Nach einem Masterabschluss als Politikwissenschaftlerin und Kulturmanagerin an Science-Po Grenoble (Frankreich) hat Séverine Marguin im Bereich der Arbeits- und Kunstsoziologie im Rahmen eines Coututelle-Verfahrens an der Leuphana Universität Lüneburg sowie an der École des Hautes Études en Sciences Sociales Paris promoviert. In ihrer qualitativ angelegten empirischen Forschung hat sie sich mit dem Verhältnis zwischen Individuum und Kollektiv in einem Kontext von Arbeit, insbesondere in den Feldern der Kunst von Paris und Berlin beschäftigt. Als assoziiertes Mitglied des Centre Marc Bloch Berlin hat Séverine Marguin dort im Oktober 2013 eine internationale und interdisziplinäre Fachtagung zum Thema »Marginales und Marginalität in der zeitgenössischen Kunst« organisiert. 2014 und 2015 hat sie Lehrveranstaltungen an der Leuphana Universität gegeben.
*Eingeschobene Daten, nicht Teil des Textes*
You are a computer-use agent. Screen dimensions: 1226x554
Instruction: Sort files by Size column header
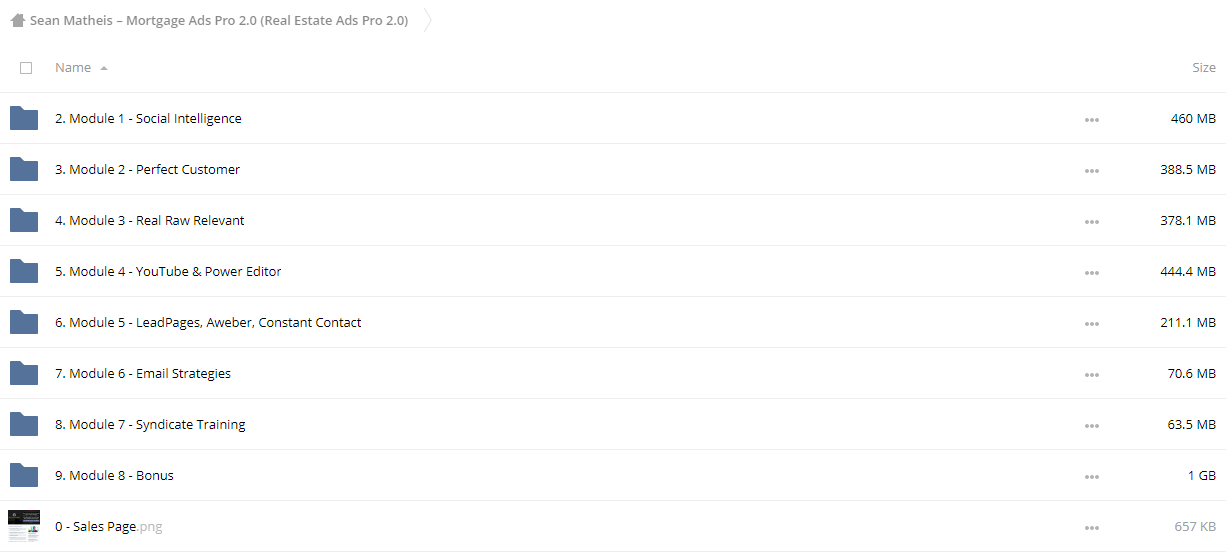click(1203, 67)
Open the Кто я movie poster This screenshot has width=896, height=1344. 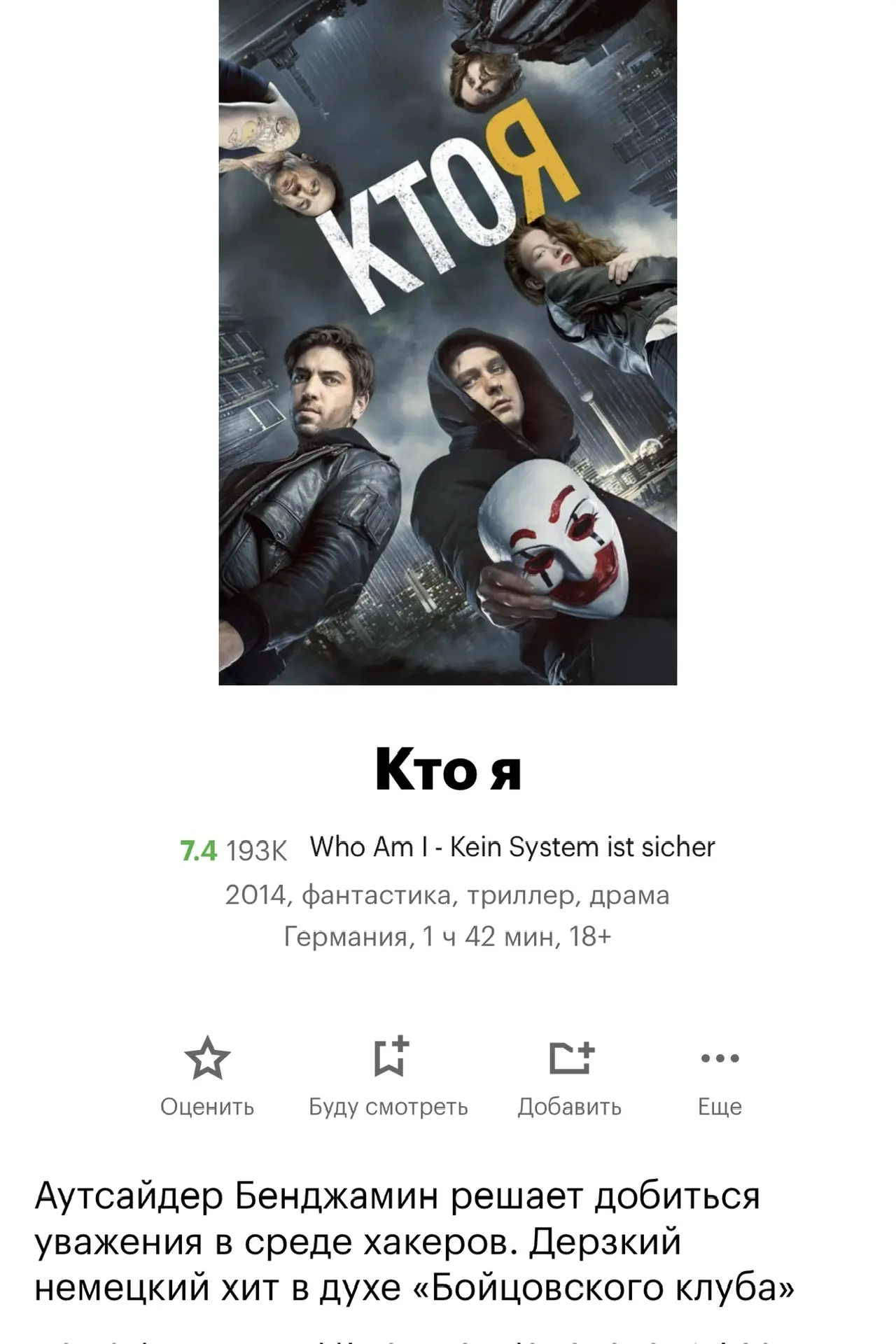point(448,342)
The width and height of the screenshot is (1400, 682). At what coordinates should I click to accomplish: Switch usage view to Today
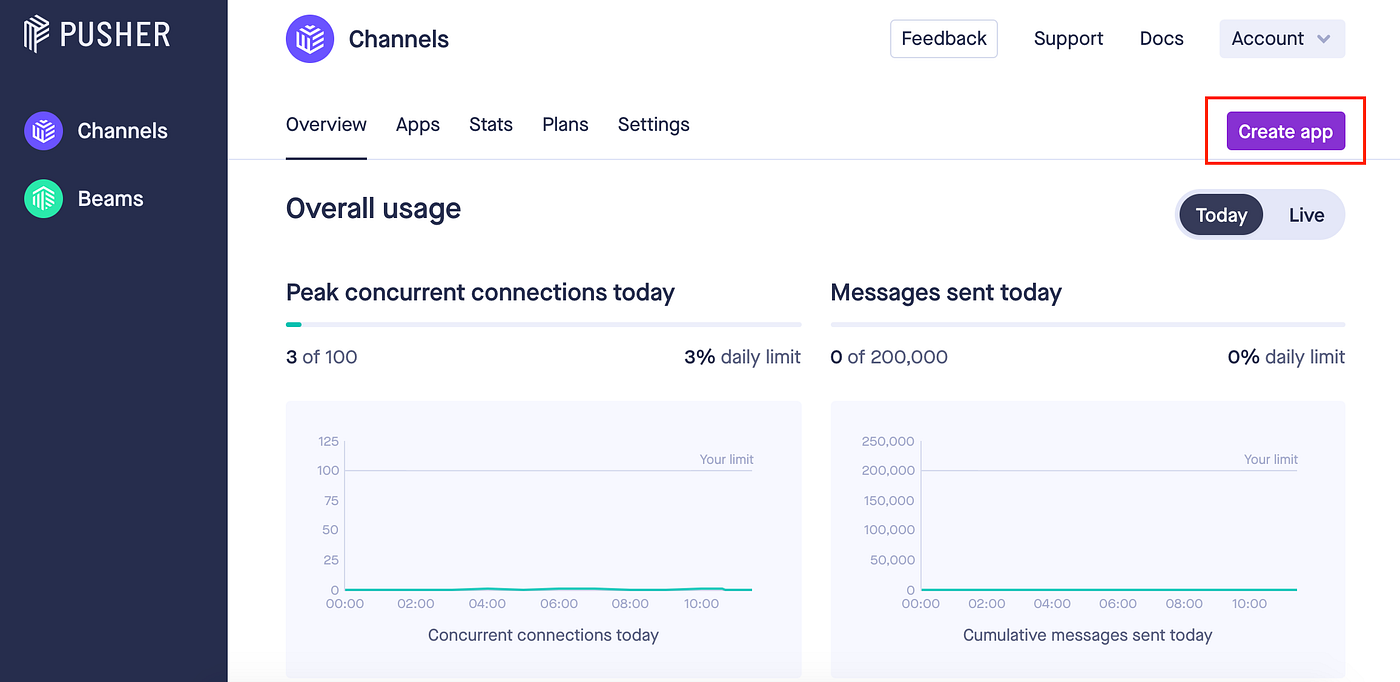tap(1221, 215)
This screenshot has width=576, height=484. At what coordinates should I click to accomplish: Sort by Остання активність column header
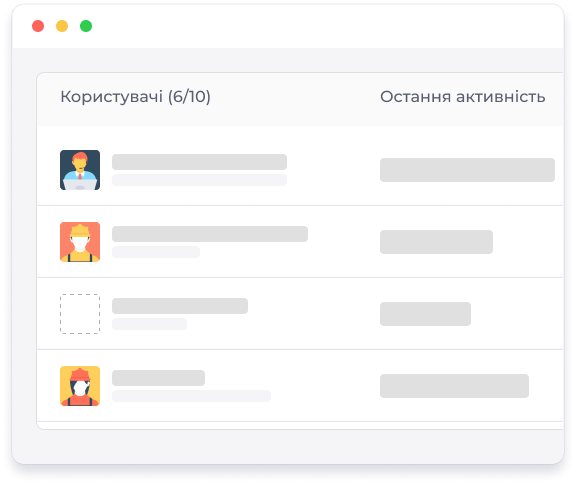[x=462, y=97]
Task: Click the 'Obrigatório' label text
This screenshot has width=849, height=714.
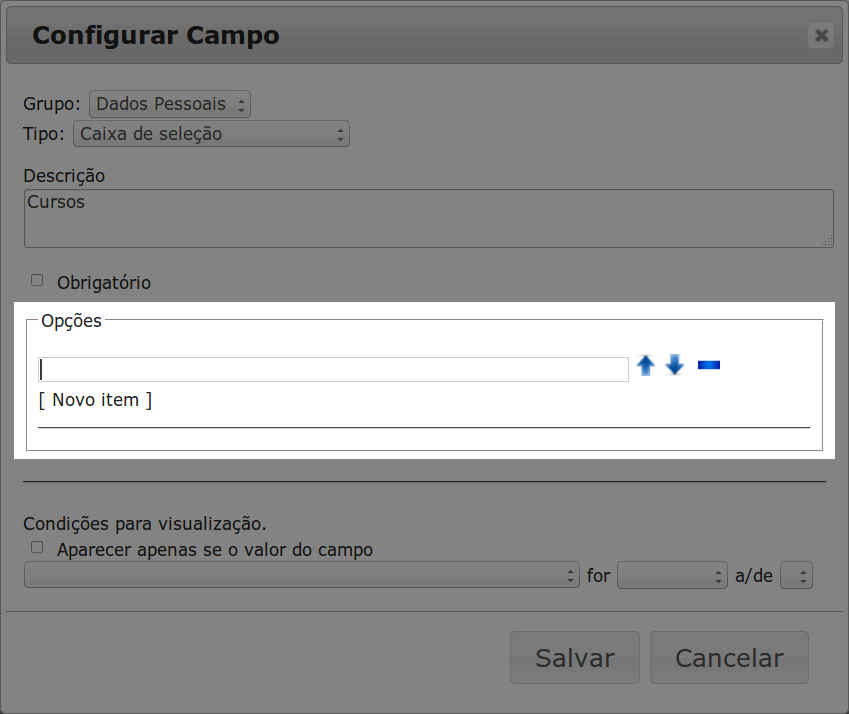Action: [x=104, y=283]
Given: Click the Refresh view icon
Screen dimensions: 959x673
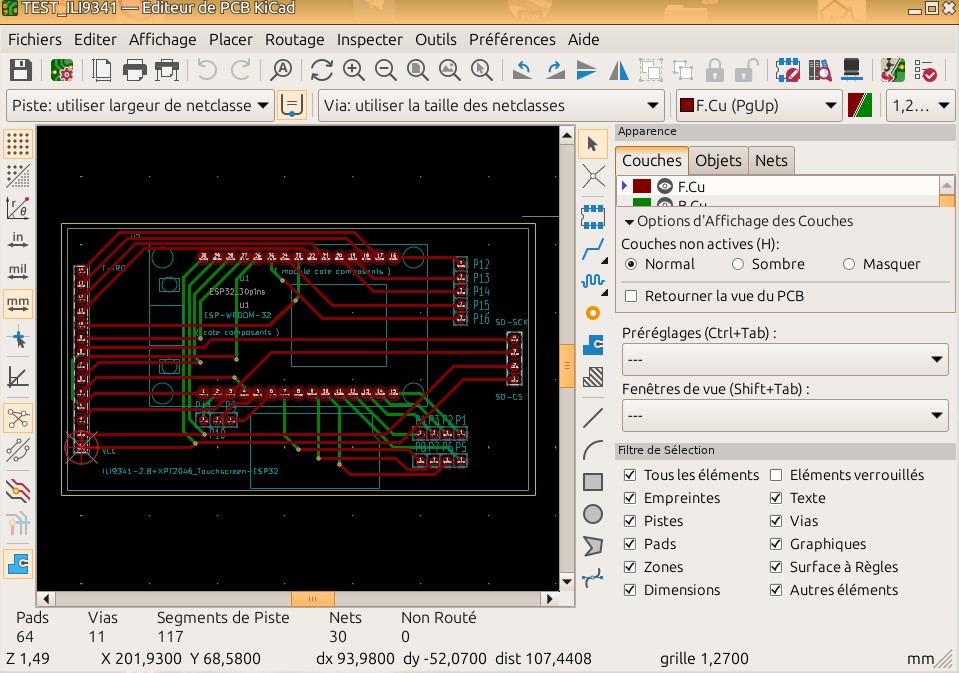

Weiter Informationen zur Person unter: www.severinemarguin.eu

Dr. Séverine Marguin ist wissenschaftliche Mitarbeiterin im Projekt »Architekturen des Wissens« und Teil des XZ-Teams. Ihre Hauptaufgabe besteht darin, eine empirische Untersuchung über die Experimentalzone durchzuführen. Anhand von quantitativen und qualitativen Daten möchte sie die Auswirkung von Raum auf wissenschaftliche Arbeitspraktiken und insbesondere auf Interdisziplinarität untersuchen.